To combat this type of fraud, online lenders need to learn what account takeover entails from a tactical perspective and the tools that are available to combat nefarious activity.
Online Lending Fraud: Account Takeover
Account takeover is a form of financial identity fraud where a fraudster uses some combination of a victim’s PII and ultimately access to an associated financial account to secure a loan and then steal the funds. Fraudsters apply for a loan in the victim’s name, transfer the funds into the victim’s account, withdraw the money and then disappear.

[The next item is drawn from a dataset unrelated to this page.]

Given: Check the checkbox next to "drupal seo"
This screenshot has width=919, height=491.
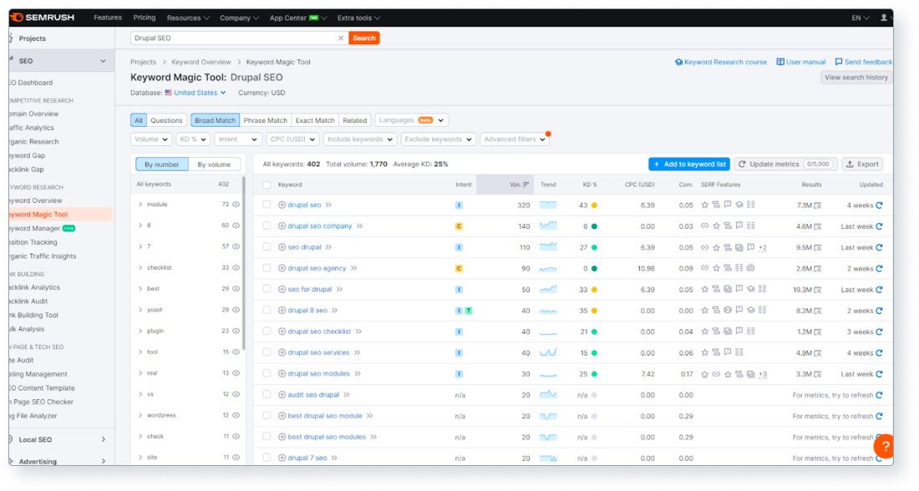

Account takeover can be riskier than other forms of identity fraud, but it comes with several built-in advantages for fraudsters looking for a fast return for their efforts. Unlike synthetic identity fraud, for example, the account takeover perpetrator does not need to build a new identity and associated accounts, or even establish a long-tail financial history to commit the fraud. The fraudster is essentially taking over a person’s identity, pre-existing accounts, and credit history to illicitly funnel money into a safe haven, using the victim’s account as a pass-through vehicle.
Account takeover is facilitated like many other types of identity fraud: a bad actor obtains sensitive information, such as bank account numbers, usernames or passwords, and other key credentials from personal contacts, malware, phishing, or other violations of a victim’s privacy. The fraudster takes out a loan in the victim’s name, and routes the funds into the victim’s legitimate account.